Louise Archambault : la beauté des autres

La cinéaste dévoilera son troisième film le 13 septembre, un récit émouvant tricoté autour de trois ermites et des idées de liberté et de deuxième chance.
Adapté du roman éponyme célébré de Jocelyne Saucier, Il pleuvait des oiseaux est assurément un des films attendus de cette rentrée cinéma, d’autant plus qu’il réunit trois acteurs d’une solidité à toute épreuve – Andrée Lachapelle, Rémy Girard et Gilbert Sicotte –, et qu’il est signé Louise Archambault, déjà réalisatrice de deux films ayant marqué les esprits, Familia et Gabrielle.
Nous avons rencontré Louise Archambault.
À la lecture d’Il pleuvait des oiseaux, qu’est-ce qui vous a semblé cinématographique?
Louise Archambault : Bien sûr, j’ai été interpellée par l’histoire, mais c’est surtout par la suite, plusieurs mois après, que j’ai réalisé que le roman m’était resté en tête. L’ambiance, les personnages qui portent tous un bagage, mais sans misérabilisme ou sans que ce soit édulcoré, la thématique, l’ouverture sur la différence, sur l’autre, l’ode à l’amour, à la vie… Ça revenait tout le temps dans ma tête et je me suis dit que j’avais vraiment envie de partager ce sentiment-là. Je ne savais pas si c’était casse-gueule, mais je savais que je le voyais, je voyais les images.
Peut-être parce qu’à la lecture, je sentais bien qu’il y avait quelque chose de plus grand que moi dans cette histoire. Dans cette forêt, on devient forcément humbles!
Puis, c’est aussi un récit qui fait du bien, et je trouve qu’on est dans une ère où l’on est parfois cyniques. Tendre la main vers l’autre et la différence, ça fait du bien, sans pourtant que ce soit juste gentil, parce que le côté brut des éléments, de la nature, mais aussi des personnages qui restent authentiques ressort bien. Cette lueur d’espoir, ce côté « peu importe ce que tu as vécu, ouvre-toi aux autres parcours possibles » me parlait.

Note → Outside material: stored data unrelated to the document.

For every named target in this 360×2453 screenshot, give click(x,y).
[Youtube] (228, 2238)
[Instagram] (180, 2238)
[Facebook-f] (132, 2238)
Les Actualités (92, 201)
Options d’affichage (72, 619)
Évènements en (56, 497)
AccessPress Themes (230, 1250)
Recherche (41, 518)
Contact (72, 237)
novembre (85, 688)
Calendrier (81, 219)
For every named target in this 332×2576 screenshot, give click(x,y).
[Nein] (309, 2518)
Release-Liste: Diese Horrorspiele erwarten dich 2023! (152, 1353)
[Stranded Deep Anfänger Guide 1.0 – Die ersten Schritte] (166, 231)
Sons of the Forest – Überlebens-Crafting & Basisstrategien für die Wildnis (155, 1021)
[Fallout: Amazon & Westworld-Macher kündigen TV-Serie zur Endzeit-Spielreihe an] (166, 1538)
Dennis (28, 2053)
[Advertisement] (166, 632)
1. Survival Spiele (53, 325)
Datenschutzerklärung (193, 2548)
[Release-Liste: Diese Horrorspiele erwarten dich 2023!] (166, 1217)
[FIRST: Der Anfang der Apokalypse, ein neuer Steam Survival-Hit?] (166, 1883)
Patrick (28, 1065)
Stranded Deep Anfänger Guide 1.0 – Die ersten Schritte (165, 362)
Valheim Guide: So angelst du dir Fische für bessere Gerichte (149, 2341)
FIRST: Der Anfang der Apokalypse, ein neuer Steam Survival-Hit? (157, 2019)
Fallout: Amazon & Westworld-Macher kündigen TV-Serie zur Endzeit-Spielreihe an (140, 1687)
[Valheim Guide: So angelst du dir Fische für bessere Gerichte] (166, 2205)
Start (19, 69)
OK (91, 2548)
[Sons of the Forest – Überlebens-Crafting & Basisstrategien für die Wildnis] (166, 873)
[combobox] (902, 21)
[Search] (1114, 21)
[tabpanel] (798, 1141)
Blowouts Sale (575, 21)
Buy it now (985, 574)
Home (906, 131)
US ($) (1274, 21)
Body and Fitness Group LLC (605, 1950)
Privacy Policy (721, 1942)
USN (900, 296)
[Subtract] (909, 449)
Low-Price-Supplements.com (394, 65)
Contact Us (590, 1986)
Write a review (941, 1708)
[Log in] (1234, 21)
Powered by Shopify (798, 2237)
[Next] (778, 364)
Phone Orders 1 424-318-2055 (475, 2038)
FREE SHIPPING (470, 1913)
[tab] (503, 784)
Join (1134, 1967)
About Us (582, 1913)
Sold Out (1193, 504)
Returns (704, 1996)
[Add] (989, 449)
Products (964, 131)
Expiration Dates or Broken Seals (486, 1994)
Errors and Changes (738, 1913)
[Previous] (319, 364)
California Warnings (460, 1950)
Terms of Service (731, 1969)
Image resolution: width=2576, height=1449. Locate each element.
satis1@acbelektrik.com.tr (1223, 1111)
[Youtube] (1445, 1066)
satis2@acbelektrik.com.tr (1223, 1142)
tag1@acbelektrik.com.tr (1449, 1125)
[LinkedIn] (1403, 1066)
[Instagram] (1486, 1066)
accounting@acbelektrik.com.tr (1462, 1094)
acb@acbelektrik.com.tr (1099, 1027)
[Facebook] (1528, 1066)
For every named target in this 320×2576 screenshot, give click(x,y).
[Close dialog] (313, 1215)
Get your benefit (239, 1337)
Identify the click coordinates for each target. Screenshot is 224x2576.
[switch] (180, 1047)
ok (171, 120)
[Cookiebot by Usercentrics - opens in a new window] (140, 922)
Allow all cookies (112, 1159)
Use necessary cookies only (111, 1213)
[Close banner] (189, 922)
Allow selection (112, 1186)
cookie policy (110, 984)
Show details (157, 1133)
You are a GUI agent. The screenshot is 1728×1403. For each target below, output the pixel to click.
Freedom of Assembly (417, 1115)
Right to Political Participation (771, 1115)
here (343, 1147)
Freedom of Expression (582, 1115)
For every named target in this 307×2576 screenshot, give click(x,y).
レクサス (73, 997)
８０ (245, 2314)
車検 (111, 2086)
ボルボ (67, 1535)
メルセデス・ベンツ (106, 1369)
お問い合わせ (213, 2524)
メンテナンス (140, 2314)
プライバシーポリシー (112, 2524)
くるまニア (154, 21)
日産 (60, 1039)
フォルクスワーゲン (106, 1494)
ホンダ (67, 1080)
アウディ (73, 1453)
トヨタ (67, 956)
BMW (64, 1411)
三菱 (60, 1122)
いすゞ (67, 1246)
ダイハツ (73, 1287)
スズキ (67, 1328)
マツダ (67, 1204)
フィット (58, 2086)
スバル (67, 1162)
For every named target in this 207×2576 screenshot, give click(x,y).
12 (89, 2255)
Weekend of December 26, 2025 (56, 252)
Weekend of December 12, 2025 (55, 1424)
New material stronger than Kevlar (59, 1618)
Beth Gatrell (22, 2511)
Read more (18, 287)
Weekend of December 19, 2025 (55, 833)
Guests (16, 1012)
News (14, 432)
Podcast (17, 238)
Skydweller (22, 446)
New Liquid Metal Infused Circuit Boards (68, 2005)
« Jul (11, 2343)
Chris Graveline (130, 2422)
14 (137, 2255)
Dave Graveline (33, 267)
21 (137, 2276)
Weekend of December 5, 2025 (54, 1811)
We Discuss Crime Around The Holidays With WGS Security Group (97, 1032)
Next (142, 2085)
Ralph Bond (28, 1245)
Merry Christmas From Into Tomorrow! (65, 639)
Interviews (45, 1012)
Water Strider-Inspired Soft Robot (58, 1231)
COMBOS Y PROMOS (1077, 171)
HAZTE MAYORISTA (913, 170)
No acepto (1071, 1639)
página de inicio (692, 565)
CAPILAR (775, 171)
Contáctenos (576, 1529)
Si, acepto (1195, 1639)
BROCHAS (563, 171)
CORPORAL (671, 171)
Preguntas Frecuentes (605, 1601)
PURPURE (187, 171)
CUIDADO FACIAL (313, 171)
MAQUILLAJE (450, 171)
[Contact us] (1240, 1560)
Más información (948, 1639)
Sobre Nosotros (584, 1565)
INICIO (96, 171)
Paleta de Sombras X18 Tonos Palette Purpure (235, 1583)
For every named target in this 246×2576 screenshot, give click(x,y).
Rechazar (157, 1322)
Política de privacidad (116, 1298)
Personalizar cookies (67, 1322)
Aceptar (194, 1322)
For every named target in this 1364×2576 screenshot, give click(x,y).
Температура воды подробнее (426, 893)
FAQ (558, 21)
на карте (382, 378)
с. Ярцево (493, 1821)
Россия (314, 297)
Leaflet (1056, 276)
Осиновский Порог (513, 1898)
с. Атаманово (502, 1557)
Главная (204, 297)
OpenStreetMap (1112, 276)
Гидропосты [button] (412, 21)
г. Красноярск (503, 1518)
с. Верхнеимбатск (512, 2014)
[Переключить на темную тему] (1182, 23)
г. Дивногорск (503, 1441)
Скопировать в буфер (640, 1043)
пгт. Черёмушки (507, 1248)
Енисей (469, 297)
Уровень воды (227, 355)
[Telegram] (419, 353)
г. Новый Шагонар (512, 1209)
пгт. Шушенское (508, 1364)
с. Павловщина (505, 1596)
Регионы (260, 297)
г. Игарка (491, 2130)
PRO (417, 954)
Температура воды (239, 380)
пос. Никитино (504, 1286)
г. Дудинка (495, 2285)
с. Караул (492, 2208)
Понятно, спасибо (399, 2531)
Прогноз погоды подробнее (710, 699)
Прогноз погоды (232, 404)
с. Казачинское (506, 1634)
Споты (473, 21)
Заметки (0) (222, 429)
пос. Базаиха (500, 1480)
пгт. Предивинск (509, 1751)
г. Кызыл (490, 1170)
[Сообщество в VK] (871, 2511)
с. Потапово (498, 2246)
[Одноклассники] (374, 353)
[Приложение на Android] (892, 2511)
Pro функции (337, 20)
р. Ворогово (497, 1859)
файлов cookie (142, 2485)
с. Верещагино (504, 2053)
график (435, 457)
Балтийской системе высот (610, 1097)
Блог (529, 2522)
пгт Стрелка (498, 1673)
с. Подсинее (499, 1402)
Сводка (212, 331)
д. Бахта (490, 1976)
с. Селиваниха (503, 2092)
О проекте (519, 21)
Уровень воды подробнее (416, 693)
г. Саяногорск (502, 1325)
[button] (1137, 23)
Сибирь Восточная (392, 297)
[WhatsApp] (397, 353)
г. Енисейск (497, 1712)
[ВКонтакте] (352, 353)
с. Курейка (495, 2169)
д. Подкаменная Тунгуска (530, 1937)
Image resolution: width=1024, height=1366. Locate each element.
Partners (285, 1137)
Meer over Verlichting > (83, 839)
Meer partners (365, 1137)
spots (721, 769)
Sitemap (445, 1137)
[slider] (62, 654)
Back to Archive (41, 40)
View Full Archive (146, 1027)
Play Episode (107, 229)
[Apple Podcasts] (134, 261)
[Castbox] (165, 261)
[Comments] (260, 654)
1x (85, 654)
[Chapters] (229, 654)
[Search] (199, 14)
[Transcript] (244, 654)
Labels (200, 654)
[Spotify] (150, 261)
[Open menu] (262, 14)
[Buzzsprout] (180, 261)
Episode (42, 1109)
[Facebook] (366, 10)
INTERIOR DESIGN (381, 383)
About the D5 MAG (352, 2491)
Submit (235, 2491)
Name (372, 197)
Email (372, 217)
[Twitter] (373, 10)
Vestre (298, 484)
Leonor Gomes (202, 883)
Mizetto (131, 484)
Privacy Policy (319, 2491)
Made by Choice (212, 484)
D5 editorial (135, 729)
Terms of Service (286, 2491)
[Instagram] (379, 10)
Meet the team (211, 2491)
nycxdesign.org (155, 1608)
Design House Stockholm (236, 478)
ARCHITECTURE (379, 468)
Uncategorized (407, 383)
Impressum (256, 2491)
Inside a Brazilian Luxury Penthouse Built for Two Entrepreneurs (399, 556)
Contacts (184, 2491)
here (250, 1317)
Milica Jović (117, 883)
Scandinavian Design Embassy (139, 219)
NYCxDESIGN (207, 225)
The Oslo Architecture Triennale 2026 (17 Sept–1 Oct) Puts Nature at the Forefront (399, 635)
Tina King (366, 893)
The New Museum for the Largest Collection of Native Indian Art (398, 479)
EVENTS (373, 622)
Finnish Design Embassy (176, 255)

Est-ce que le choix des acteurs s’est fait immédiatement? Réunir Rémy Girard, Gilbert Sicotte et Andrée Lachapelle, c’est comme conduire trois Rolls en même temps!
L. A. : Pendant l’écriture, j’avais Andrée Lachapelle en tête, parce qu’elle a quelque chose d’angélique, d’évanescent, une grâce. Je voulais une actrice capable d’interpréter ce personnage naïf, enfantin, mais qui au fil du récit voit une force et une assurance naître en elle. Quand on l’a approchée, on a appris qu’elle offrait ce roman qui l’avait bouleversée à tous ses amis! Et elle ne voulait plus jouer, mais elle a décidé de tout de même faire ce dernier rôle, son chant du cygne. Et je lui en ai demandé beaucoup : aller dans le bois, dormir dans des habitations monacales, faire du quatre-roues, de la chasse, de la pêche… Elle s’est donnée à 400 % sans jamais se plaindre, malgré les défis, et avec une énergie incroyable! C’est une femme que j’admire énormément, tant sur le plan personnel que professionnel. J’ai voulu qu’elle ait du plaisir.
Gilbert, je l’avais en tête depuis un moment aussi. Il avait joué dans la série que j’avais réalisée, Catastrophe, un homme qui souffre d’alzheimer. Je l’avais trouvé tellement généreux et le fun. Il était un peu jeune pour le rôle, mais je voulais retravailler avec lui. Puis, quand je l’ai vu dans Le vendeur [de Sébastien Pilote], tellement transformé, j’ai su qu’il n’y aurait aucun problème. Je voulais quelqu’un avec du charisme, quelqu’un de fort, de calme.
Pour Rémy, ça a été plus long. Je tenais à trouver un acteur qui peut chanter et jouer de la guitare, parce que ces moments musicaux témoignaient aussi de la sensibilité, de la vulnérabilité, de l’intériorité de cet homme plus bourru, qui ne parle pas de ses émotions. J’ai même pensé à des chanteurs, comme Plume Latraverse, qui est aussi un excellent acteur, mais rien ne fonctionnait.
Finalement, Rémy m’a envoyé deux chansons guitare-voix, de Tom Waits et de Richard Desjardins (qui est dans le film) et je me suis dit : « Mais il est bon, le p’tit maudit! » (rires).
Je lui ai envoyé le scénario, il m’a dit : « C’est le rôle de ma vie. Je veux le faire. » Je l’imaginais plus vieux, plus maigre, mais il m’a dit : « Le bois, c’est moi. J’adore la forêt, je peux passer des jours là, j’y suis bien et je comprends le personnage. »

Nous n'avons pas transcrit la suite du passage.